The ghost brigadesI’ll start with Brigades. It’s the direct sequel to Old Man’s War (which won Scalzi the Campbell Award for best new SF writer, and came in third for the Hugo, SF’s equivalent to the Oscar), but in a few ways I think it’s a better novel. The plot is as follows: A genius scientist betrays humanity, so Earth breeds a super-soldier clone of the traitor to outmanuever the enemy. I found Jared Dirac, the protagonist in TGB, more interesting than John Perry, his counterpart in OMW. Also, the main carryover character between the books, Jane Sagan, really starts to round out a lot more in TGB (mostly, I believe, because she’s given some internal monologue/narrative, which I don’t recall her having in OMW). Scalzi uses an actioner plot to breeze through some interesting metaphysical territory–namely, the relationship of consciousness and memory to the ephemera of the soul–but doesn’t really spend a lot lot of time or energy there. This isn’t an Orson Scott Card novel. Scalzi does shine, I feel, when his genetically bred supersoldiers gain access to other SF media during their training. (Scalzi was and is a film critic with some particular wit and experience.) Watching SF characters analyze other SF characters is a fun little recursive loop, and it’s a real bright spot in the book. Overall, The Ghost Brigades is a brisk read, very accessible, and the kind of military sci-fi novel that you could recommend to a casual fan without worrying they’d get bogged down in the more gnarley or challenging hard-SF elements or concepts found in other novels.

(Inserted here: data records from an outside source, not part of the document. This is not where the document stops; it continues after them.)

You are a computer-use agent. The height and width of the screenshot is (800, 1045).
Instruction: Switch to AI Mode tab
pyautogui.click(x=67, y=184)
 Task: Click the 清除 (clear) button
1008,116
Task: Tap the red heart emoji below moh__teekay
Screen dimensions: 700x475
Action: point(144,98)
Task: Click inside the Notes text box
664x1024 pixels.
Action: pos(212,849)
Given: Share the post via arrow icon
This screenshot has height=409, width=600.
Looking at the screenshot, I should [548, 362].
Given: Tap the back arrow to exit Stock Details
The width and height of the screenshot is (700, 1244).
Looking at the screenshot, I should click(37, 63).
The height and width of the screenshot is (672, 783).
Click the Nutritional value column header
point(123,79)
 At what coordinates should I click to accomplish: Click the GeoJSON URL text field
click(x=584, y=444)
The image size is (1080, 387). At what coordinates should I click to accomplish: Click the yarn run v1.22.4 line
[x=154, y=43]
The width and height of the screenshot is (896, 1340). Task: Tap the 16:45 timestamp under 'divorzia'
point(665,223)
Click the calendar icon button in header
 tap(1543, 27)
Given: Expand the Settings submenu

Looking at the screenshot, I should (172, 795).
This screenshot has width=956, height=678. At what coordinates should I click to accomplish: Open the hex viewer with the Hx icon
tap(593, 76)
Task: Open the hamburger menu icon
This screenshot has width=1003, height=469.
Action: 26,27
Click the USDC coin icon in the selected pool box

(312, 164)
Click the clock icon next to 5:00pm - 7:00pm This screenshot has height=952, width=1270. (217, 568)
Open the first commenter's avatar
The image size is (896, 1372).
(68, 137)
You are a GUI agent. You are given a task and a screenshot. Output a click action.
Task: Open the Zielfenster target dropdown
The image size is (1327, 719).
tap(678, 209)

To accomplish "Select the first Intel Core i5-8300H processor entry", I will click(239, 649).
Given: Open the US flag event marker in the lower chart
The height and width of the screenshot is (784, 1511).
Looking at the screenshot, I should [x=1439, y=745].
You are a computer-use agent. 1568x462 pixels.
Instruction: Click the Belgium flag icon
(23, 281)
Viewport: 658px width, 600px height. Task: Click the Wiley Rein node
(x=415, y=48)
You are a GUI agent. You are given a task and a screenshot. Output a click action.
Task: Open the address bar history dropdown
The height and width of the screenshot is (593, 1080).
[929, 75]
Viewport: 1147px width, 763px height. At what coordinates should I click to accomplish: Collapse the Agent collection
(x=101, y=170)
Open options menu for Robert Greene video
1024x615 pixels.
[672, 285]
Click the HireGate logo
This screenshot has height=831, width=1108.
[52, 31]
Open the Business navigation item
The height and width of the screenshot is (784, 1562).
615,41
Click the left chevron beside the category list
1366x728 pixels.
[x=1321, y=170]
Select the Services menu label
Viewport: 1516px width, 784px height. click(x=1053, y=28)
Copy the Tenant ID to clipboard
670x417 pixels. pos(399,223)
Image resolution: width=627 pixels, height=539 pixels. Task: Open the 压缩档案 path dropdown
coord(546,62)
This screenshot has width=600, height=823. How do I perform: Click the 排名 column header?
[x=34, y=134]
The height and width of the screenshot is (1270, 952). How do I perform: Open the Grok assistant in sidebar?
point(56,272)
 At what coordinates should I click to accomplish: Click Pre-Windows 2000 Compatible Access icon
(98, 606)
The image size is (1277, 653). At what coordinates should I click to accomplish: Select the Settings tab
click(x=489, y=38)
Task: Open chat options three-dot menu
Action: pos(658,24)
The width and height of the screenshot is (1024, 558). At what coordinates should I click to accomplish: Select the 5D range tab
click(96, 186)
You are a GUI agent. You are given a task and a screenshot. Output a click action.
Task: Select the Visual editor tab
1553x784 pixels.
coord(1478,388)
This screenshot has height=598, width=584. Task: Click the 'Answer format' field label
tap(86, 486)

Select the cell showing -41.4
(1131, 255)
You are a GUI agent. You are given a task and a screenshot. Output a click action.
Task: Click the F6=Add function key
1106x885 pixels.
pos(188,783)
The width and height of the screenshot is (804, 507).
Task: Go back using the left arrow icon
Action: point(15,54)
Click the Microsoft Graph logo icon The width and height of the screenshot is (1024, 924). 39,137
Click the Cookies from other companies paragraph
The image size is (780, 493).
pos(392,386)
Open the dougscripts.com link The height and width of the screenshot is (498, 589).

GlasshouseWhich brings us to Glasshouse, which may or may not be a sequel to Accelerando, Stross’ Hugo-nominated tour-de-force SF short-story collection. Glasshouse is complicated, to put it mildly, and packs more plot and setting into 335 pages than you’ll find in an entire season of Deep Space Nine (which is not a dig at DS9). So much so, that I felt the ending was rushed. I was nearly 300 pages in before I was clear on exactly what was going on, and then the whole thing ends in a rather brisk and violent showdown that doesn’t do justice to the previous 300 pages of buildup. Still, watching Stross work is a marvellous treat, as his ideas are so complex and insightful as to be almost hallucinogenic. To try and summarize: Glasshouse is the story of Robin/Reeve, a former hyperfuturistic war criminal so disgusted with his/her own past that he/she erases large chunks of his/her memory, switches gender, and signs up to join a retro-20th century revivalist community–only to find out that his/her old enemies are running the place, and her past is wildly more complicated than she ever suspected. Also, it’s a love story, with sword fights and a sly deconstruction of gender politics and mob mentality. There’s a lot to like about Glasshouse, I just wish Stross had thrown in an extra 100 pages to decompress the ending a bit.